No matter what horse she is riding, Dalton says there is nothing like the rush of bolting out of the gate with the lights gleaming in the packed arena as she goes into her first barrel turn while the dust flies and the crowd cheers.
She said, “If you’re not scared to death going into the first barrel then you’re not going fast enough...It’s an awesome feeling going through that gate. You come out, you’re out of breath. You’re excited if you did good, mad at yourself if you did bad, but you always know you can do better the next time.”

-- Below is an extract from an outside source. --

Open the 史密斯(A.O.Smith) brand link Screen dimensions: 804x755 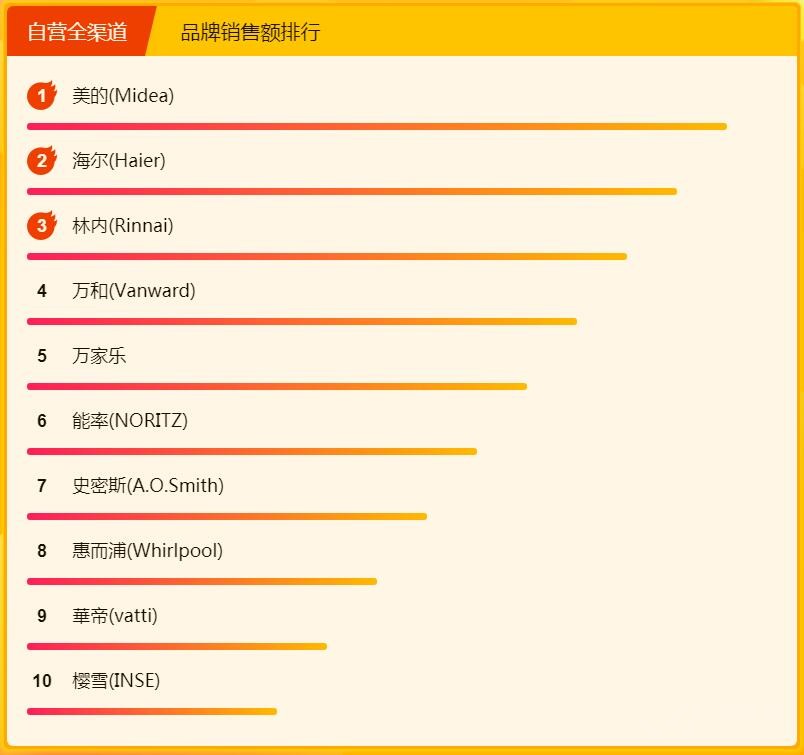point(148,486)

The most important thing, Dalton says, is that there has to be trust between the horse and its rider.
“You have to trust your horse. If you don’t trust the horse, you don’t have anything,” she said likening the process to building a relationship with a person. “They know. They can feel it. If you don’t trust them, they won’t trust you.”
On top of trusting in her horses to guide her to whatever future in rodeo she may have, Dalton also must trust in her instincts and heart while considering her future outside of rodeo in the back of her mind. She has sacrificed the normalcy of an average teenage girl’s life to pursue her dream in rodeo, traveling practically every weekend, on top of constantly training and grooming her horses.
Without her deep affection for her horses, her dedication to the dream, and her parents Claude and Angela Dalton’s unwavering support, none of it would be possible.
“I’ve always had a good support system with my parents and my grandparents always backing me,” she said. “I want to make myself proud and make others proud, and I’ve never wanted to do anything else.”
Dalton plans to study pharmacy at UTM, knowing that she will need to earn a good living outside of the sport, but admits its just an interest; rodeo is an addiction.
“The plan is to get a good job and then try to make it (in rodeo),” she said, “but if I have the opportunity and I think I can make it at the time, I’m going to go for it.”
Dalton’s next step to reaching her dream is the State Finals in Lebanon Thursday, and big points will be on the line. She is currently 55 points ahead of the third place rider and will need to maintain a top-four average to journey on to Wyoming for Nationals.